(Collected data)
####################

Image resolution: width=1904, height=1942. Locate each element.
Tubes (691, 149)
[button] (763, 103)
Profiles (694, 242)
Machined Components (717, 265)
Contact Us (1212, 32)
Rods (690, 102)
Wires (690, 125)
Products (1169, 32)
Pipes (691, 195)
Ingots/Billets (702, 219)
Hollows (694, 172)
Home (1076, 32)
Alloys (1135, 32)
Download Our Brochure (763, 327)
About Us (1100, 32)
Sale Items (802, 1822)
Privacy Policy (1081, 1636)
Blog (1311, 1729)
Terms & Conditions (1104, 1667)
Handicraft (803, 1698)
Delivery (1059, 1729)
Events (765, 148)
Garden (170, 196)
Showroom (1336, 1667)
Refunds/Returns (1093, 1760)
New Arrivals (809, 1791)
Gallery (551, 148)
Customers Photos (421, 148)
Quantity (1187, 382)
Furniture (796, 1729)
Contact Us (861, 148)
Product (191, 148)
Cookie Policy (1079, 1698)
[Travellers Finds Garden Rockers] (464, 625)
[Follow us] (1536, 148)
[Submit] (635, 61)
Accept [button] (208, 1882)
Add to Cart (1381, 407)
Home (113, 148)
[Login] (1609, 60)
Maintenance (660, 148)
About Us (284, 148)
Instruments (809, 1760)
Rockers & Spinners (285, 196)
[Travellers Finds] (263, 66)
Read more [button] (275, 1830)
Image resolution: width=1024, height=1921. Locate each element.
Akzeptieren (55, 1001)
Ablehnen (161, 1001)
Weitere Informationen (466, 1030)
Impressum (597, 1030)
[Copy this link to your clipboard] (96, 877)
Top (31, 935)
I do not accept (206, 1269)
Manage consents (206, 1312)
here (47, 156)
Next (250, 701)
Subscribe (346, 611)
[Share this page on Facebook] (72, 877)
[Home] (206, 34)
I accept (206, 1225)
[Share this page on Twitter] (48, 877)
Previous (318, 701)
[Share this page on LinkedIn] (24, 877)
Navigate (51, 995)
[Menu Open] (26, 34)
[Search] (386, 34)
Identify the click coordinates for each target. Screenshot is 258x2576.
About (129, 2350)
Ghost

####################

Work task: Take the entries above and set them all down again exactly as they read.

Response to this exercise:
Image resolution: width=1904, height=1942. Locate each element.
Tubes (691, 149)
[button] (763, 103)
Profiles (694, 242)
Machined Components (717, 265)
Contact Us (1212, 32)
Rods (690, 102)
Wires (690, 125)
Products (1169, 32)
Pipes (691, 195)
Ingots/Billets (702, 219)
Hollows (694, 172)
Home (1076, 32)
Alloys (1135, 32)
Download Our Brochure (763, 327)
About Us (1100, 32)
Sale Items (802, 1822)
Privacy Policy (1081, 1636)
Blog (1311, 1729)
Terms & Conditions (1104, 1667)
Handicraft (803, 1698)
Delivery (1059, 1729)
Events (765, 148)
Garden (170, 196)
Showroom (1336, 1667)
Refunds/Returns (1093, 1760)
New Arrivals (809, 1791)
Gallery (551, 148)
Customers Photos (421, 148)
Quantity (1187, 382)
Furniture (796, 1729)
Contact Us (861, 148)
Product (191, 148)
Cookie Policy (1079, 1698)
[Travellers Finds Garden Rockers] (464, 625)
[Follow us] (1536, 148)
[Submit] (635, 61)
Accept [button] (208, 1882)
Add to Cart (1381, 407)
Home (113, 148)
[Login] (1609, 60)
Maintenance (660, 148)
About Us (284, 148)
Instruments (809, 1760)
Rockers & Spinners (285, 196)
[Travellers Finds] (263, 66)
Read more [button] (275, 1830)
Image resolution: width=1024, height=1921. Locate each element.
Akzeptieren (55, 1001)
Ablehnen (161, 1001)
Weitere Informationen (466, 1030)
Impressum (597, 1030)
[Copy this link to your clipboard] (96, 877)
Top (31, 935)
I do not accept (206, 1269)
Manage consents (206, 1312)
here (47, 156)
Next (250, 701)
Subscribe (346, 611)
[Share this page on Facebook] (72, 877)
[Home] (206, 34)
I accept (206, 1225)
[Share this page on Twitter] (48, 877)
Previous (318, 701)
[Share this page on LinkedIn] (24, 877)
Navigate (51, 995)
[Menu Open] (26, 34)
[Search] (386, 34)
Identify the click coordinates for each target. Screenshot is 258x2576.
About (129, 2350)
Ghost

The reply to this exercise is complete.